DETAILED DESCRIPTION
[0010] FIG. 1 is a block diagram of an apparatus 100 that includes
a voltage regulator 120 and/or related components coupled to a
printed circuit board 110 (e.g., a mobile computer's motherboard).
The voltage regulator 120 may, for example, generate a core voltage
to provide power for an integrated circuit 130 (e.g., an integrated
circuit package or chip). As indicated by the dashed lines in FIG.
1, the integrated circuit 130 has been removed from the
illustration for clarity.
[0011] The integrated circuit 130 may be removably coupled to a
socket 140 that is also attached to the printed circuit board 110.
Moreover, a set of signal inputs and/or outputs (e.g., signal pins
or contacts) on the integrated circuit 130 may be electrically
connected to traces on the printed circuit board 110 via signal
paths 142 through the socket 140 (e.g., to exchange information via
a system bus). In FIG. 1, the signal paths 142 are represented by
white circles.
[0012] One or more power inputs on the integrated circuit 130 may
also be electrically coupled to power traces 112 on the printed
circuit board 110 via power paths 144 through the socket 140. In
FIG. 1, the power paths 144 are represented by black circles. In
this way, power from the voltage regulator 120 may be routed
through the power trace 112 and then provided to the integrated
circuit 130.
[0013] Note that the integrated circuit 130 may receive power via
multiple power inputs, and the location of these power inputs might
not be evenly distributed. For example, as illustrated in FIG. 1,
the left side of the integrated circuit 130 is associated with more
power inputs (an associated power paths 144) as compared to the
right side. As a result, it might be advantageous to locate the
voltage regulator 120 proximate to the left side of the socket 140.
For example, reducing the length of the power traces 112 from the
voltage regulator 120 to the socket 140 may reduce power loss and
improve the tolerance of the voltage signal that is received by the
integrated circuit 130.
[0014] In some layouts, however, other considerations may make it
impractical to locate the voltage regulator 120 in a desirable
position with respect to power. For example, a different component
150 might be placed in that location to improve the performance of
the apparatus for other reasons. The other component 150 might be,
for example, a Graphics and Memory Controller Hub (GMCH) or a Small
Outline (SO) Dual Inline Memory Module (DIMM).
[0015] In this case, one or more power traces 112 may need to be
routed between the socket 140 and a remote voltage regulator 120.
As processing speeds increase, however, greater amounts of current
may need to be provided to the integrated circuit 130--and the
power loss and degraded tolerances associated with long power
traces 112 may be substantial. Moreover, long power traces 112
might restrict where and how other busses can be routed. For
example, signal traces associated with a Front Side Bus (FSB) or a
dual Double Data Rate (DDR) memory unit might require additional
printed circuit board layers because of the long power traces 112,
which could increase the cost of the apparatus 100.

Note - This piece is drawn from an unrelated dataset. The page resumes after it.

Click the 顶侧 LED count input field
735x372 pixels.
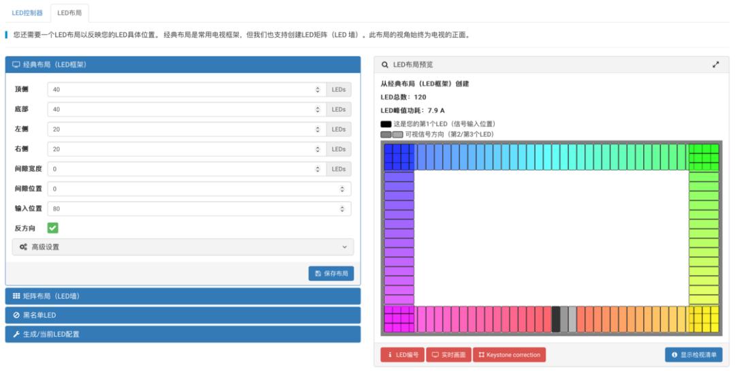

[0016] FIG. 2 is a side view of an apparatus 200 according to some
embodiments. The bottom surface of a socket body 240 is coupled to
a printed circuit board 210 and the top surface is coupled to an
integrated circuit 230. The socket body 240 may be formed, for
example, with plastic or another non-conducting material. Note that
the printed circuit board 210, socket body 240, and/or integrated
circuit 230 may be coupled using any known technique (e.g., pin,
ball, and/or solder connections).
[0017] Within the socket body 240, a set of signal paths route
signals between signal inputs and/or outputs 232 on the integrated
circuit 230 and traces on the printed circuit board 210. In
addition, at least one power input 234 on the integrated circuit
230 is electrically coupled to a connector 260. The connector 260
may be, for example, a copper tab extending from a side of the
socket body 240.
[0018] The connector 260 is also electrically coupled to a power
buss bar 270. The power buss bar 270 may, for example, be a copper
rod or wire that electrically couples the connector 260 (and
therefore the integrated circuit's power input 234) to a voltage
regulator or other power source. The power buss bar 270 and the
connector 260 may be physically coupled, for example, by a threaded
connection (e.g., a threaded portion of the power buss bar 270 may
screw into or over a threaded portion of the connector 260), a
solder connection, a nut and bore clamp-on, or a spring connection.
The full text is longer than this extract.